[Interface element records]
┄┄┄┄┄┄
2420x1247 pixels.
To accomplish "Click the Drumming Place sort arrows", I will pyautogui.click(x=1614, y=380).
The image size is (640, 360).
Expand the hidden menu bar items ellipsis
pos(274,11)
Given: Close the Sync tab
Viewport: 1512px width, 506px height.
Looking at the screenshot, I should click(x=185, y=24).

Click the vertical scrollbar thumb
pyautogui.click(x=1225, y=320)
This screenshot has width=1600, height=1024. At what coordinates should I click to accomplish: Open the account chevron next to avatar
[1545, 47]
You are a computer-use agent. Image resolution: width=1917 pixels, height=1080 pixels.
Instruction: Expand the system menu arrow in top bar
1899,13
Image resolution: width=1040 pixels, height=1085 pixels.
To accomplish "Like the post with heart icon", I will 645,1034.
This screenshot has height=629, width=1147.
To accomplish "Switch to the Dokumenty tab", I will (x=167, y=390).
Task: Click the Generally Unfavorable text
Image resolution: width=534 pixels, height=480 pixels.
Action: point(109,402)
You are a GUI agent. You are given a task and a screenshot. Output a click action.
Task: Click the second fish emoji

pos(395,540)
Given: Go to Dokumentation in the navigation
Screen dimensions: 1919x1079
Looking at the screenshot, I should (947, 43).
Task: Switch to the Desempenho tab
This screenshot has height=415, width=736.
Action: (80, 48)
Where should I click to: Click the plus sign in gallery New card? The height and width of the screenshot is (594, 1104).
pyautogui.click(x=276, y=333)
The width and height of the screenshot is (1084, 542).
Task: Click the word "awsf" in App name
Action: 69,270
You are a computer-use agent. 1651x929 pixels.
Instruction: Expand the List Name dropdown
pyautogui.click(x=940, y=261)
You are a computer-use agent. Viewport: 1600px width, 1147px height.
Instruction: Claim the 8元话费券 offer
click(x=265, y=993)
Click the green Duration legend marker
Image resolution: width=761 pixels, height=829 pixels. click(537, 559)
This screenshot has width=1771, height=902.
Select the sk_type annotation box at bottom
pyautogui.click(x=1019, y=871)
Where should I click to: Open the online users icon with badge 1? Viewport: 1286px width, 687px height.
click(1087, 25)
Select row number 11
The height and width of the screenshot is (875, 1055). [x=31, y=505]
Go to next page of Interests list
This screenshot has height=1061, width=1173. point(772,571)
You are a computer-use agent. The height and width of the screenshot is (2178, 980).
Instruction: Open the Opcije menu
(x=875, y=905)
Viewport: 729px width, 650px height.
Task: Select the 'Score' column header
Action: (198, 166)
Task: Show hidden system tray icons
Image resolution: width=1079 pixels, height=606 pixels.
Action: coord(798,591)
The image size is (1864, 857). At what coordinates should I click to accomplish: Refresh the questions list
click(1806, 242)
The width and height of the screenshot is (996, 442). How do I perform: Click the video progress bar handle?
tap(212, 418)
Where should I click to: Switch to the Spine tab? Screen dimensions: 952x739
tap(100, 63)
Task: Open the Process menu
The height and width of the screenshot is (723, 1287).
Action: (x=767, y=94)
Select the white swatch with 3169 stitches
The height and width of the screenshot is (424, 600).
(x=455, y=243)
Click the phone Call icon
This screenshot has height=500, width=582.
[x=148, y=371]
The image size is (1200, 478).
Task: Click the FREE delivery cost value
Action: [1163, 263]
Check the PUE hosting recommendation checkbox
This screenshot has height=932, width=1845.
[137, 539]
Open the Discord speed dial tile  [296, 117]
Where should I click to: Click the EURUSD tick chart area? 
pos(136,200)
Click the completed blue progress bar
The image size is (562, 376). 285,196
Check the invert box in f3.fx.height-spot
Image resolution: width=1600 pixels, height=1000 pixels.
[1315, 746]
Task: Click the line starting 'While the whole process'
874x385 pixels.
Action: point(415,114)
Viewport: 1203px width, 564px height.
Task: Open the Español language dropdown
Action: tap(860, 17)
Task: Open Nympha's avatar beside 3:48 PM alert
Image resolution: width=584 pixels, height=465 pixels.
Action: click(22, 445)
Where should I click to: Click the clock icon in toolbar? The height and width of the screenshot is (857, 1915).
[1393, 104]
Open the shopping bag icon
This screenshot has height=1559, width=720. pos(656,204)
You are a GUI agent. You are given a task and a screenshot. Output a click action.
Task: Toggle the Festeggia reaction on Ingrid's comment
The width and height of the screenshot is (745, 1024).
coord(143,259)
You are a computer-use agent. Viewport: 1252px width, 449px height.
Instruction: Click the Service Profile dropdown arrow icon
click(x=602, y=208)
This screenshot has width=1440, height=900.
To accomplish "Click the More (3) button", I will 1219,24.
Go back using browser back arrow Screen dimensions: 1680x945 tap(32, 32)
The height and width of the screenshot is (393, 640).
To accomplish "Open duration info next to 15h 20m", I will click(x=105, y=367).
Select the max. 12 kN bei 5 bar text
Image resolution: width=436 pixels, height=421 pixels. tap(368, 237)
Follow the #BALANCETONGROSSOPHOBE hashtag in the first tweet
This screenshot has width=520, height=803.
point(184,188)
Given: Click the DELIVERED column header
┄┄┄┄┄┄
(SET TASK)
Could you write out the rows above again, switching every "computer-use agent" to "desktop agent" and leaving everything else the same?

(SOLUTION FOR THIS EXERCISE)
2420x1247 pixels.
To accomplish "Click the Drumming Place sort arrows", I will pyautogui.click(x=1614, y=380).
The image size is (640, 360).
Expand the hidden menu bar items ellipsis
pos(274,11)
Given: Close the Sync tab
Viewport: 1512px width, 506px height.
Looking at the screenshot, I should click(x=185, y=24).

Click the vertical scrollbar thumb
pyautogui.click(x=1225, y=320)
This screenshot has width=1600, height=1024. At what coordinates should I click to accomplish: Open the account chevron next to avatar
[1545, 47]
You are a desktop agent. Image resolution: width=1917 pixels, height=1080 pixels.
Instruction: Expand the system menu arrow in top bar
1899,13
Image resolution: width=1040 pixels, height=1085 pixels.
To accomplish "Like the post with heart icon", I will 645,1034.
This screenshot has height=629, width=1147.
To accomplish "Switch to the Dokumenty tab", I will (x=167, y=390).
Task: Click the Generally Unfavorable text
Image resolution: width=534 pixels, height=480 pixels.
Action: point(109,402)
You are a GUI agent. You are given a task and a screenshot. Output a click action.
Task: Click the second fish emoji

pos(395,540)
Given: Go to Dokumentation in the navigation
Screen dimensions: 1919x1079
Looking at the screenshot, I should (947, 43).
Task: Switch to the Desempenho tab
This screenshot has height=415, width=736.
Action: (80, 48)
Where should I click to: Click the plus sign in gallery New card? The height and width of the screenshot is (594, 1104).
pyautogui.click(x=276, y=333)
The width and height of the screenshot is (1084, 542).
Task: Click the word "awsf" in App name
Action: 69,270
You are a desktop agent. 1651x929 pixels.
Instruction: Expand the List Name dropdown
pyautogui.click(x=940, y=261)
You are a desktop agent. Viewport: 1600px width, 1147px height.
Instruction: Claim the 8元话费券 offer
click(x=265, y=993)
Click the green Duration legend marker
Image resolution: width=761 pixels, height=829 pixels. click(537, 559)
This screenshot has width=1771, height=902.
Select the sk_type annotation box at bottom
pyautogui.click(x=1019, y=871)
Where should I click to: Open the online users icon with badge 1? Viewport: 1286px width, 687px height.
click(1087, 25)
Select row number 11
The height and width of the screenshot is (875, 1055). [x=31, y=505]
Go to next page of Interests list
This screenshot has height=1061, width=1173. point(772,571)
You are a desktop agent. The height and width of the screenshot is (2178, 980).
Instruction: Open the Opcije menu
(x=875, y=905)
Viewport: 729px width, 650px height.
Task: Select the 'Score' column header
Action: (198, 166)
Task: Show hidden system tray icons
Image resolution: width=1079 pixels, height=606 pixels.
Action: coord(798,591)
The image size is (1864, 857). At what coordinates should I click to accomplish: Refresh the questions list
click(1806, 242)
The width and height of the screenshot is (996, 442). How do I perform: Click the video progress bar handle?
tap(212, 418)
Where should I click to: Switch to the Spine tab? Screen dimensions: 952x739
tap(100, 63)
Task: Open the Process menu
The height and width of the screenshot is (723, 1287).
Action: (x=767, y=94)
Select the white swatch with 3169 stitches
The height and width of the screenshot is (424, 600).
(x=455, y=243)
Click the phone Call icon
This screenshot has height=500, width=582.
[x=148, y=371]
The image size is (1200, 478).
Task: Click the FREE delivery cost value
Action: [1163, 263]
Check the PUE hosting recommendation checkbox
This screenshot has height=932, width=1845.
[137, 539]
Open the Discord speed dial tile  [296, 117]
Where should I click to: Click the EURUSD tick chart area? 
pos(136,200)
Click the completed blue progress bar
The image size is (562, 376). 285,196
Check the invert box in f3.fx.height-spot
Image resolution: width=1600 pixels, height=1000 pixels.
[1315, 746]
Task: Click the line starting 'While the whole process'
874x385 pixels.
Action: point(415,114)
Viewport: 1203px width, 564px height.
Task: Open the Español language dropdown
Action: tap(860, 17)
Task: Open Nympha's avatar beside 3:48 PM alert
Image resolution: width=584 pixels, height=465 pixels.
Action: click(22, 445)
Where should I click to: Click the clock icon in toolbar? The height and width of the screenshot is (857, 1915).
[1393, 104]
Open the shopping bag icon
This screenshot has height=1559, width=720. pos(656,204)
You are a GUI agent. You are given a task and a screenshot. Output a click action.
Task: Toggle the Festeggia reaction on Ingrid's comment
The width and height of the screenshot is (745, 1024).
coord(143,259)
You are a desktop agent. Viewport: 1252px width, 449px height.
Instruction: Click the Service Profile dropdown arrow icon
click(x=602, y=208)
This screenshot has width=1440, height=900.
To accomplish "Click the More (3) button", I will 1219,24.
Go back using browser back arrow Screen dimensions: 1680x945 tap(32, 32)
The height and width of the screenshot is (393, 640).
To accomplish "Open duration info next to 15h 20m", I will click(x=105, y=367).
Select the max. 12 kN bei 5 bar text
Image resolution: width=436 pixels, height=421 pixels. tap(368, 237)
Follow the #BALANCETONGROSSOPHOBE hashtag in the first tweet
This screenshot has width=520, height=803.
point(184,188)
Given: Click the DELIVERED column header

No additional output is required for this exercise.